◆ RECORDS TO PROCESS ◆
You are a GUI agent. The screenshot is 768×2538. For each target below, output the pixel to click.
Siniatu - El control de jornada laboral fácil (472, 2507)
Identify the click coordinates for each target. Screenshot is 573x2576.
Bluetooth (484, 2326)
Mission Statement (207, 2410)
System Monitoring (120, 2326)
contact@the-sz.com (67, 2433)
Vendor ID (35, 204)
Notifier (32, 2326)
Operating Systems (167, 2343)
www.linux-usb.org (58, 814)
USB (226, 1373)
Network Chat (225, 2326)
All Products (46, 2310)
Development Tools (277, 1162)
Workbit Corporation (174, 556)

◆ EXERCISE PROMPT ◆
Search the data above for the word "target" and show every line that has it.

◆ RESULT OF THIS TASK ◆
You are a GUI agent. The screenshot is 768×2538. For each target below, output the pixel to click.
Identify the click coordinates for each target. Screenshot is 573x2576.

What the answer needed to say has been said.